TASK DETAILS.
Your copy should match the entries below exactly, apart from the images.
Start of Block
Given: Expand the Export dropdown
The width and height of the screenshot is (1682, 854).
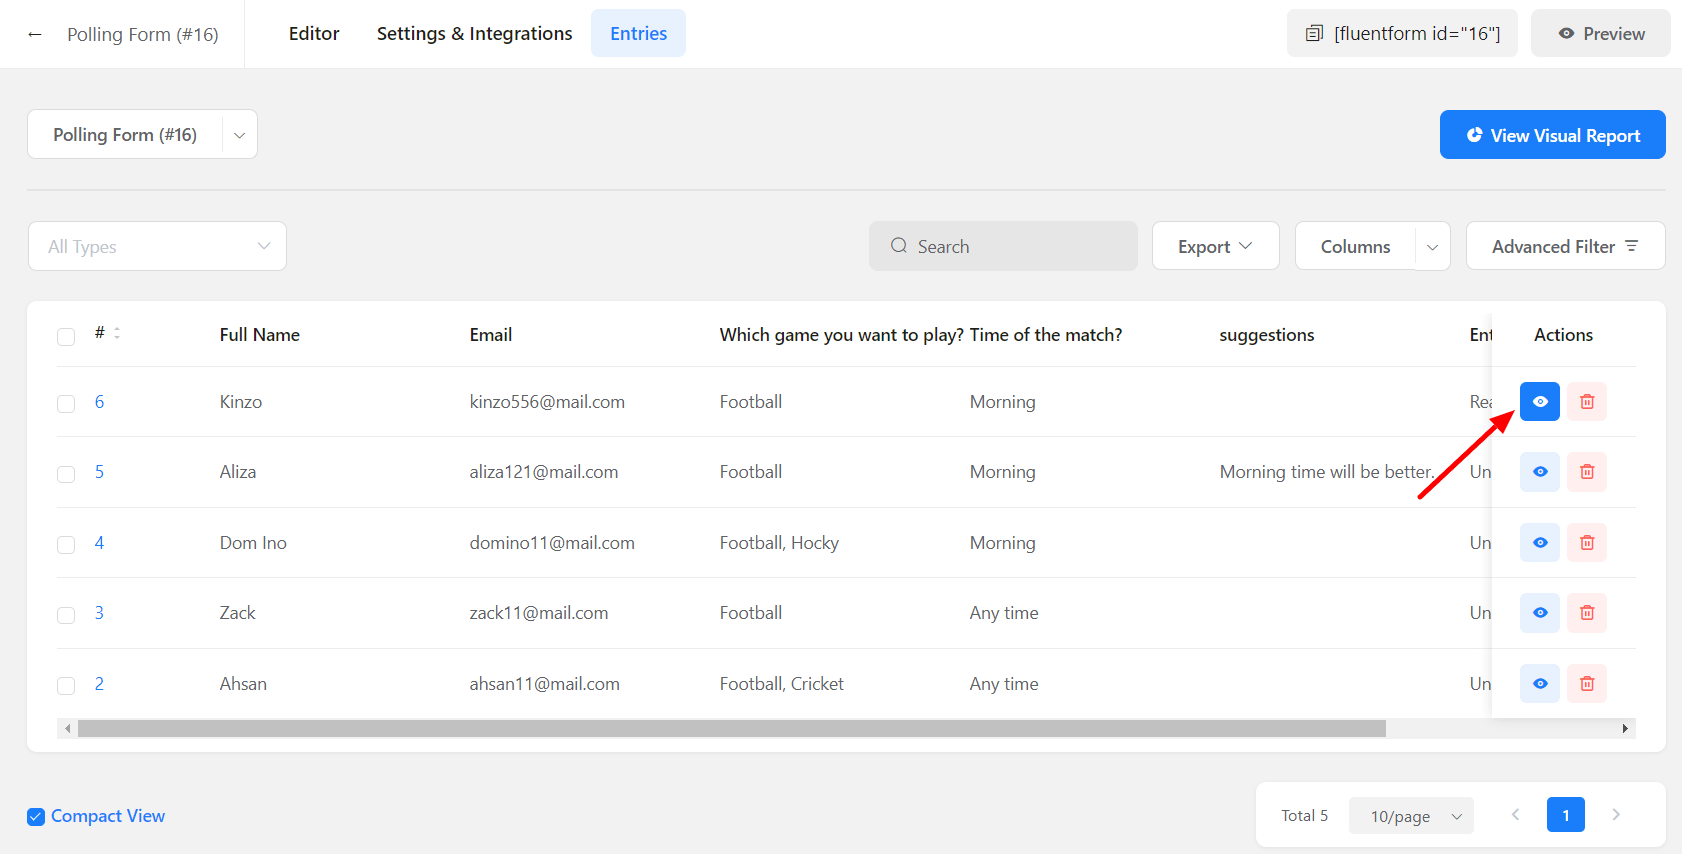Looking at the screenshot, I should click(1214, 246).
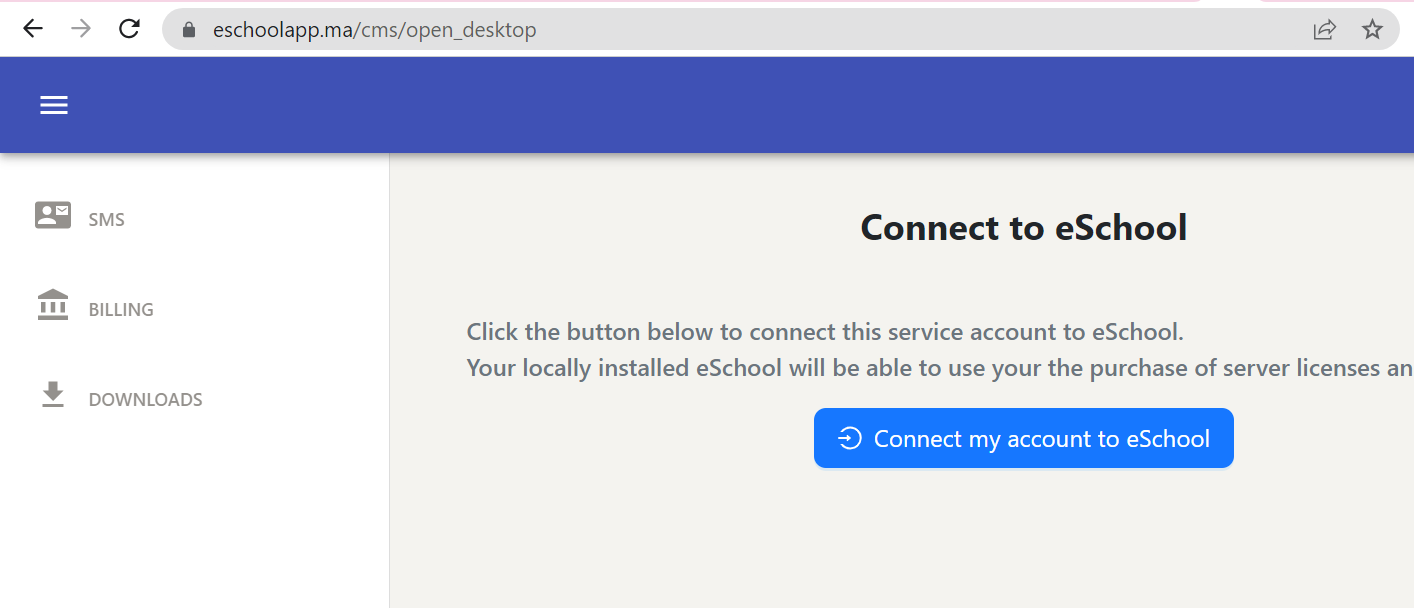Screen dimensions: 1414x608
Task: Open the hamburger navigation menu
Action: click(54, 105)
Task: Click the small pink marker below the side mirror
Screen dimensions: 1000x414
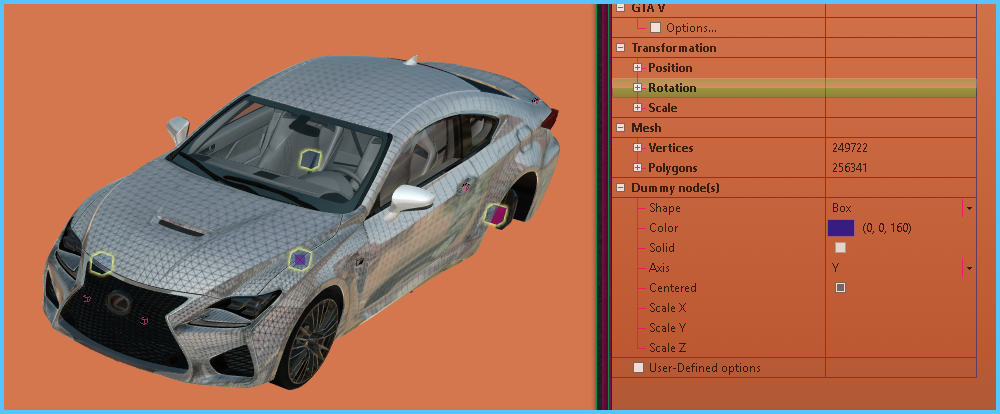Action: pos(465,186)
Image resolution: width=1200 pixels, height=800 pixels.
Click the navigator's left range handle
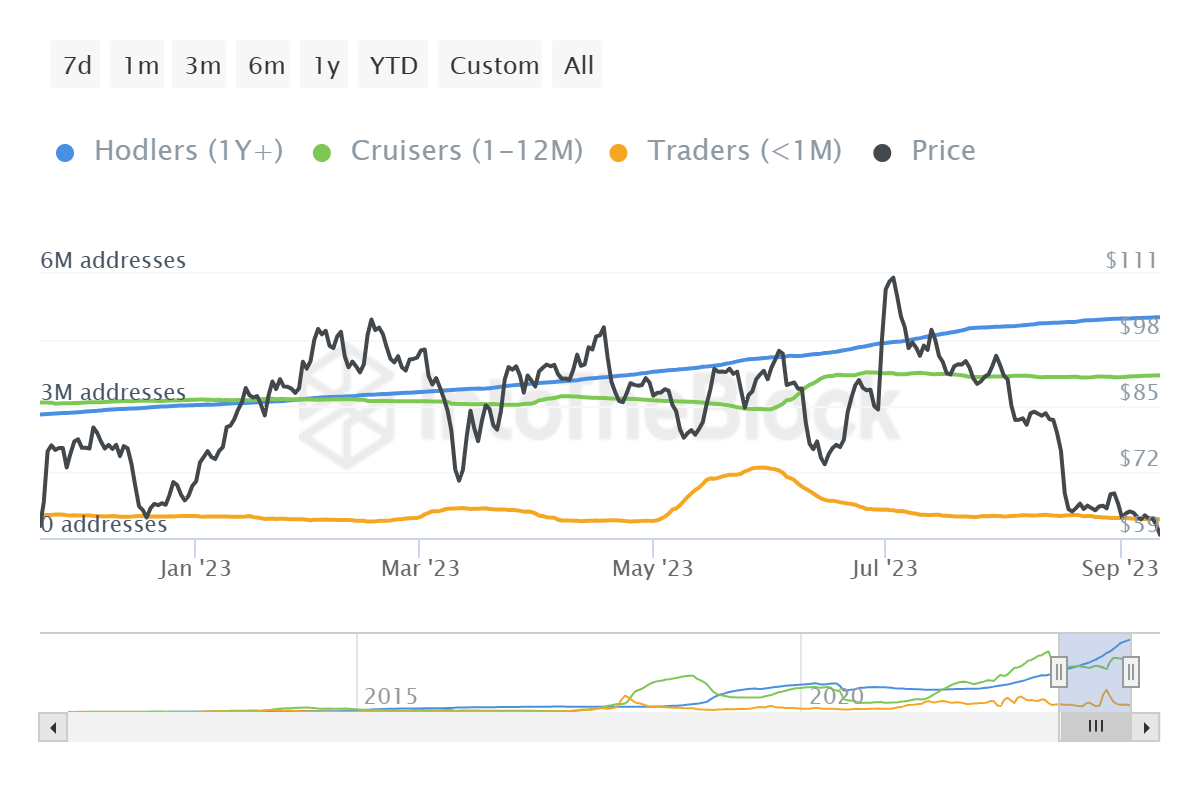pyautogui.click(x=1059, y=672)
End of Block
ANSWER BOX.
Given: Expand the Export dropdown
The width and height of the screenshot is (1682, 854).
Looking at the screenshot, I should click(1214, 246).
Screen dimensions: 1414x608
Task: Open the hamburger navigation menu
Action: click(54, 105)
Task: Click the small pink marker below the side mirror
Screen dimensions: 1000x414
Action: pos(465,186)
Image resolution: width=1200 pixels, height=800 pixels.
Click the navigator's left range handle
pyautogui.click(x=1059, y=672)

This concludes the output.